Patient costs of diabetes mellitus care in public health care facilities in Kenya
Oyando R, Njoroge M, Nguhiu P, Sigilai A, Kirui F, Mbui J, Bukania Z, Obala A, Munge K, Etyang A, Barasa E
Int J Health Plann Manage. 2020;35
OBJECTIVE: To estimate the direct and indirect costs of diabetes mellitus care at five public health facilities in Kenya. METHODS: We conducted a cross-sectional study in two counties where diabetes patients aged 18 years and above were interviewed. Data on care-seeking costs were obtained from 163 patients seeking diabetes care at five public facilities using the cost-of-illness approach. Medicines and user charges were classified as direct health care costs while expenses on transport, food, and accommodation were classified as direct non-health care costs. Productivity losses due to diabetes were classified as indirect costs. We computed annual direct and indirect costs borne by these patients. RESULTS: More than half (57.7%) of sampled patients had hypertension comorbidity.
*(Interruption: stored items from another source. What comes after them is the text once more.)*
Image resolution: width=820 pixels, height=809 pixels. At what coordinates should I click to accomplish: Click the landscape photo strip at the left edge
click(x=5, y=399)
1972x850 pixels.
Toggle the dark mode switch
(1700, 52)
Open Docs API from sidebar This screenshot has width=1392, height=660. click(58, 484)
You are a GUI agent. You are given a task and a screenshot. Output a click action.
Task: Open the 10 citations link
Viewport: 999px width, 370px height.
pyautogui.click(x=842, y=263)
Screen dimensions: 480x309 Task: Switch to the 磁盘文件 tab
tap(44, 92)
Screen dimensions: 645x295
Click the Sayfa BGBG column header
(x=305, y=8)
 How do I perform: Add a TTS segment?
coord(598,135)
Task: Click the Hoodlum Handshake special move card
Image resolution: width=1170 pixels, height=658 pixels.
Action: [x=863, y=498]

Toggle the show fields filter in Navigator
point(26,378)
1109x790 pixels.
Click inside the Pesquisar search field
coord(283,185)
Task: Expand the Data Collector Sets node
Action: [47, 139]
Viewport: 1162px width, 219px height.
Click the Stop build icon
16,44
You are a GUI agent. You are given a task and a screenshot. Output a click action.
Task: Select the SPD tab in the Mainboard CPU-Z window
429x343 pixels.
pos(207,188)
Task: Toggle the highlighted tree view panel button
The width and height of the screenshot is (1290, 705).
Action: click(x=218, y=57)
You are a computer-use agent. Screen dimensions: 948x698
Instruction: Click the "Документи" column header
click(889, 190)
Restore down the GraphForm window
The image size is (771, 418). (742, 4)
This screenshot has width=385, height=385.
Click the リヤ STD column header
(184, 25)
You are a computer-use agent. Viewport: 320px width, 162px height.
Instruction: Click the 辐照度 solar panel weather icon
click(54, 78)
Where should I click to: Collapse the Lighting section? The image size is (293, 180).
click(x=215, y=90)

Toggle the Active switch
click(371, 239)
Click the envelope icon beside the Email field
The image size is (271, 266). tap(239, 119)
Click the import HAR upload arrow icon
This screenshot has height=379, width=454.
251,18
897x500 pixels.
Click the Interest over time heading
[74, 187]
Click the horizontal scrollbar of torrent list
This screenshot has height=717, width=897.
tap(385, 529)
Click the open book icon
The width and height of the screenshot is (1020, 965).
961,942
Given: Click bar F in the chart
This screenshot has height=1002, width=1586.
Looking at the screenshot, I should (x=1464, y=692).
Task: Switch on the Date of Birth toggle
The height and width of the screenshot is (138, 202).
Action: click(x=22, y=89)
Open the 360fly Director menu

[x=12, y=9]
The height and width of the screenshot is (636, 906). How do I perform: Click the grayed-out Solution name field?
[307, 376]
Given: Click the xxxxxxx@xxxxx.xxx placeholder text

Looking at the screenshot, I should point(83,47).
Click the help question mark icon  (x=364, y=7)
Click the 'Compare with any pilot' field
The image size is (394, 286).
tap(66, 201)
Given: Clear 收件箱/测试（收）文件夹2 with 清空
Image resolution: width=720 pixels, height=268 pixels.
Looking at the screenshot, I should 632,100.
Overall, the mean annual direct patient cost was KES 53 907 (95% CI, 43 625.4-64 188.6) (US$ 528.5 [95% CI, 427.7-629.3]). Medicines accounted for 52.4%, transport 22.6%, user charges 17.5%, and food 7.5% of total direct costs. Overall mean annual indirect cost was KES 23 174 (95% CI, 20 910-25 438.8) (US$ 227.2 [95% CI, 205-249.4]). Patients reporting hypertension comorbidity incurred higher costs compared with diabetes-only patients. The incidence of catastrophic costs was 63.1% (95% CI, 55.7-70.7) and increased to 75.4% (95% CI, 68.3-82.1) when transport costs were included. CONCLUSION: There are substantial direct and indirect costs borne by diabetic patients in seeking care from public facilities in Kenya. High incidence of catastrophic costs suggests diabetes services are unaffordable to majority of diabetic patients and illustrate the urgent need to improve financial risk protection to ensure access to care.